O decano do Superior Tribunal de Justiça, ministro Francisco Cesar Asfor Rocha, acompanhou essa transformação por dentro. Chegou ao chamado Tribunal da Cidadania exatos três anos após sua criação e tornou-se o juiz mais longevo da corte. Na próxima terça-feira, 22 de maio, ele completa duas décadas de atuação no STJ, nas quais acumulou mais de 140 mil processos julgados, contados somente aqueles dos quais foi relator.

Parte destas transformações se deu graças à visibilidade social que a Justiça ganhou e ao novo desenho institucional, que alçou o Poder Judiciário ao papel de protagonista da vida cotidiana. “O Judiciário vivia como um molusco dentro de sua própria concha, isolado em uma torre de marfim, distante da realidade social”, afirmou o ministro em entrevista à revista Consultor Jurídico.

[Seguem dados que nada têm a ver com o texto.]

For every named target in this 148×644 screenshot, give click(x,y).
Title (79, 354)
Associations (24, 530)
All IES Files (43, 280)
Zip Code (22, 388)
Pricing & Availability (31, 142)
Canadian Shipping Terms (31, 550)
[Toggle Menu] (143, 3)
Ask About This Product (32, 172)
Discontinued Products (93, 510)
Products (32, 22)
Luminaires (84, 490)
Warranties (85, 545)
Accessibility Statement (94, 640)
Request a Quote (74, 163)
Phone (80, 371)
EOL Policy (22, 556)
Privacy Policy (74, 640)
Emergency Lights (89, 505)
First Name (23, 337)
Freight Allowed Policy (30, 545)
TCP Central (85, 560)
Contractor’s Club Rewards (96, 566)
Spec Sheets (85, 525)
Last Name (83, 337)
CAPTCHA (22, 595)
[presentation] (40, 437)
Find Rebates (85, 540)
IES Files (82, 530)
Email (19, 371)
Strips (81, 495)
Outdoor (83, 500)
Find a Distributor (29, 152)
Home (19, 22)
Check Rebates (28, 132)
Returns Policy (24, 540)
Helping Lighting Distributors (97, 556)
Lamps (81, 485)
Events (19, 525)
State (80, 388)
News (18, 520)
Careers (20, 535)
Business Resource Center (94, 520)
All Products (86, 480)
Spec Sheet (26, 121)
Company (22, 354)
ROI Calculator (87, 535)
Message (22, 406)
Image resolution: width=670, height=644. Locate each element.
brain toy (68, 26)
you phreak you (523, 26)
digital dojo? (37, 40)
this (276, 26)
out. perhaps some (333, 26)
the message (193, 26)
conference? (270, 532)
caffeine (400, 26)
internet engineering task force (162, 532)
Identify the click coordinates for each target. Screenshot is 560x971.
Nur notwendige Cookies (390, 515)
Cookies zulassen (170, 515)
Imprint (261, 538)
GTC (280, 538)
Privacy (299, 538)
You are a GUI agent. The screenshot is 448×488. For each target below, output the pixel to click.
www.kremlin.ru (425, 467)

Na opinião do ministro, a abertura foi essencial. Um acompanhamento mais atento da imprensa, apesar de ainda defasado e pouco especializado, revelou os vícios da Justiça e ajudou a depurá-la. Mas, como em tudo na vida, trouxe também dores de cabeça. O saldo, para Asfor Rocha, é positivo: “Creio ser essa descoberta benéfica para o Judiciário, pois enseja a correção de muitos vícios, os que já tínhamos e estamos corrigindo, outros que ainda temos”.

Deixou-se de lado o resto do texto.